Extracted data>
- - - -

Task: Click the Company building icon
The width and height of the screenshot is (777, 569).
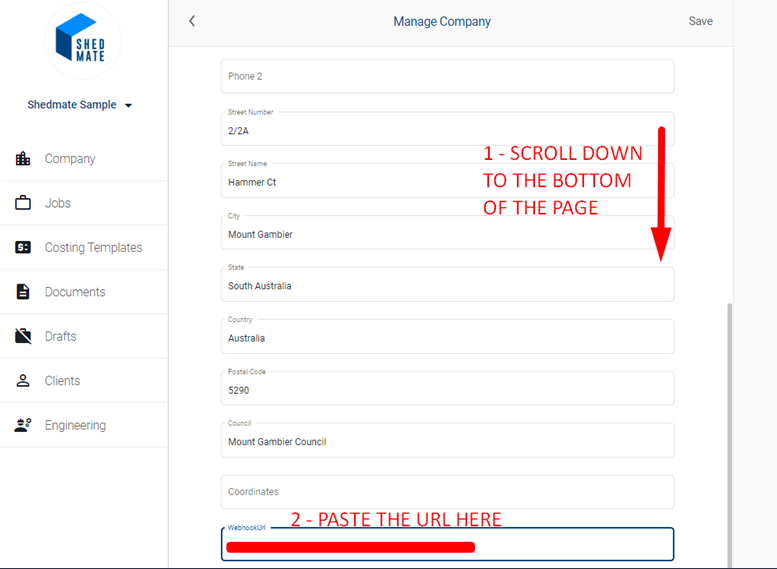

- - - -

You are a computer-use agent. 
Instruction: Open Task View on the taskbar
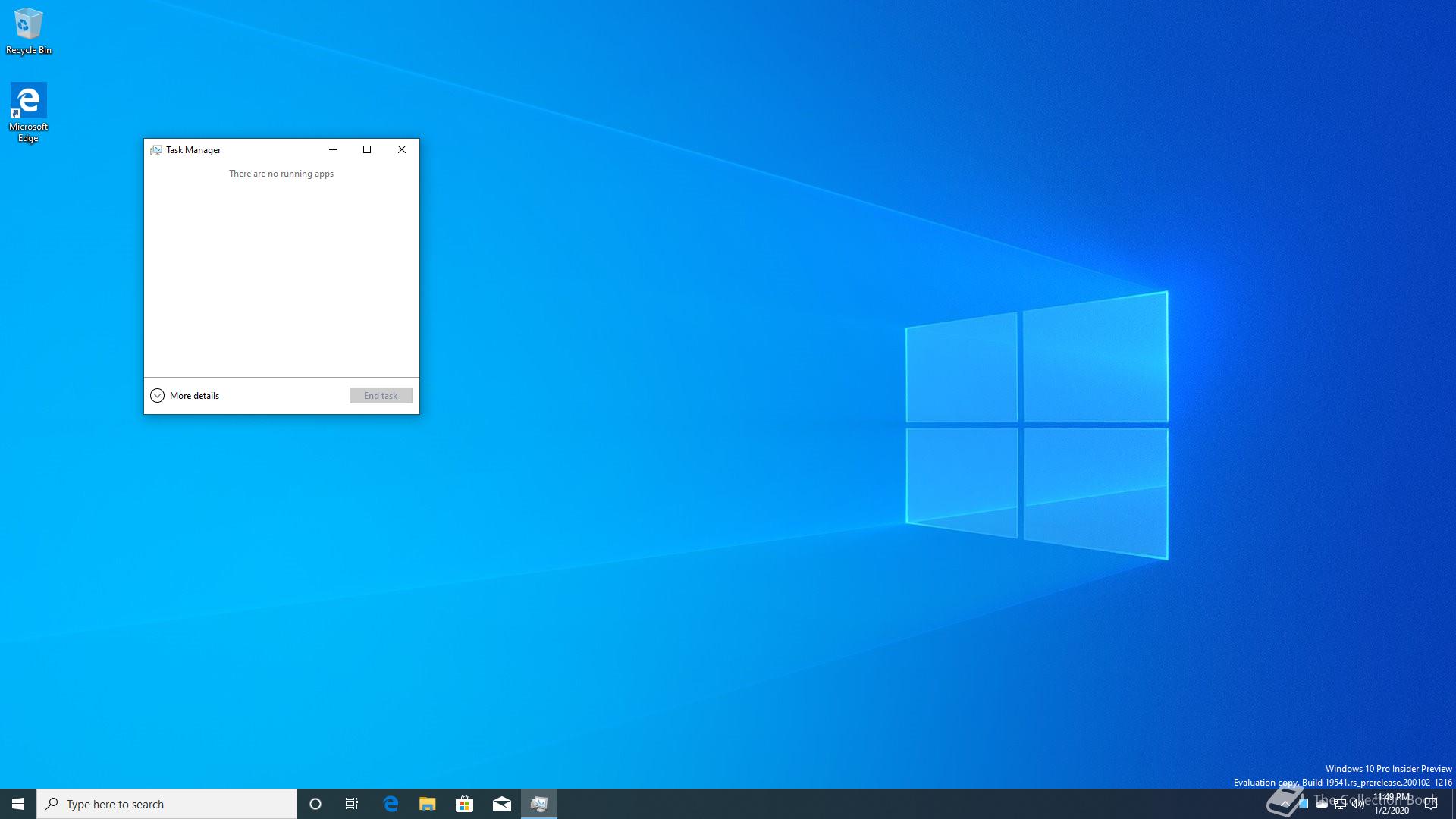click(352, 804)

- - - -

Your instructions>
Turn the items into a JSON list of strings, one string per line, leaving out blank lines. Begin at the line that has "Task: Click the Company building icon" and stop after the line that has "The width and".

Written response>
[
  "Task: Click the Company building icon",
  "The width and height of the screenshot is (777, 569)."
]